Un homme qui avait rendu disponible par inadvertance une photo de son pénis à sa belle-fille vient d’être acquitté de leurre informatique.

Sans même avoir besoin de délibérer, le juge Pierre-L. Rousseau de la Cour du Québec a prononcé l’acquittement, affirmant croire l’accusé de 41 ans, sans antécédent judiciaire, qui plaidait l’erreur «techno» de bonne foi.

Septembre 2015. Hugues* s’ennuie de sa conjointe, partie à Blanc-Sablon sur la Côte-Nord pour le travail. Disant vouloir pimenter leur relation de couple — ils sont ensemble depuis cinq ans —, Hugues envoie à son amoureuse une photo de son pénis.

La conjointe reçoit la photo le soir même. Sans grande réaction; ce n’est pas son type de jeu érotique, dira-t-elle à la cour. 

Le lendemain, la belle-fille de Hugues tombe sur la photo, conservée dans la photothèque de la tablette électronique de Hugues. «Je lui ai tout de suite écrit : “What the fuck?”» explique l’adolescente.

Le beau-père explique à la jeune fille que la photo était destinée à sa conjointe et il supprime aussitôt l’image.

Environ six mois plus tard, le jeu se répète alors que la conjointe est cette fois à Gatineau. Hugues prend avec son téléphone cellulaire une nouvelle photo de son pénis en érection. Cette fois-ci, Hugues a attaché sur le gland une petite culotte en dentelle, trouvée dans la salle de bain. Hugues dira qu’il croyait que c’était la culotte de sa conjointe. Le dessous appartenait plutôt à l’adolescente.

Alors qu’il est à rédiger un message pour accompagner la photo, Hugues réalise que les photos de son téléphone cellulaire sont synchronisées avec les autres appareils Apple de la maisonnée, dont le iPod de sa belle-fille. Il efface la photo.

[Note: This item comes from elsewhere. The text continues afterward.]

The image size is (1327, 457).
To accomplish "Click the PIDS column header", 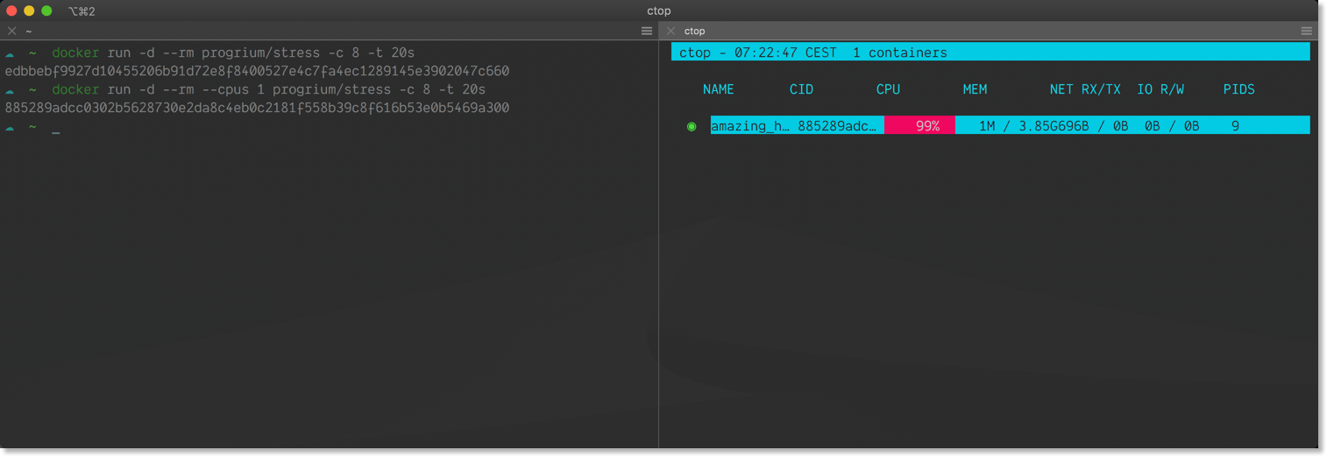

L’adolescente, qui regardait son iPod durant une pause à l’école, aura toutefois le temps de voir la photo quelques secondes. Très troublée d’apercevoir sa petite culotte, elle appelle aussitôt sa mère et refuse de rentrer chez elle de peur de voir Hugues.

La relation entre Hugues et sa conjointe se terminera quelques jours plus tard.

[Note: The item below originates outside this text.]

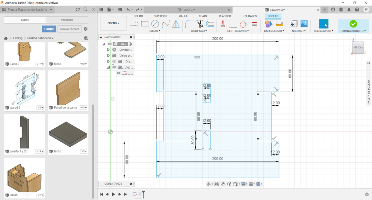Screen dimensions: 372x200
Task: Click the green Finish Sketch checkmark
Action: (353, 24)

Le juge Rousseau a rappelé que les deux photos au cœur de l’accusation de leurre informatique n’étaient pas les premières que l’accusé envoyait à sa conjointe. Le magistrat est convaincu qu’elles n’étaient pas destinées à l’adolescente, mais bien à la mère.

Acquitté de contacts sexuels

Hugues était aussi accusé de contacts sexuels sur deux adolescentes de 14 ans, copines de sa belle-fille. L’accusé était le seul adulte responsable, chez lui, lors d’un party, en septembre 2015, où les cinq adolescentes ont consommé beaucoup d’alcool en cachette de leurs parents.

Une adolescente alléguait que Hugues lui avait touché les fesses alors qu’une autre prétendait que l’homme avait touché ses seins sous sa brassière et glissé sa main sur le devant de son string.

Aux yeux de la poursuite, Hugues a profité d’adolescentes vulnérables, en état d’ébriété.

L’accusé répliquait que le seul contact qu’il avait eu avec une adolescente ce soir-là était d’avoir mis une serviette humide sur le front et d’avoir frotté le dos d’une jeune fille qui vomissait.

Le juge Rousseau a retenu les multiples contradictions des adolescentes, questionnées par l’avocat de Hugues, Me Yves Savard. 

Le juge a aussi blanchi Hugues des accusations de contacts sexuels, soulignant que rien dans son témoignage ne permettait d’écarter sa version.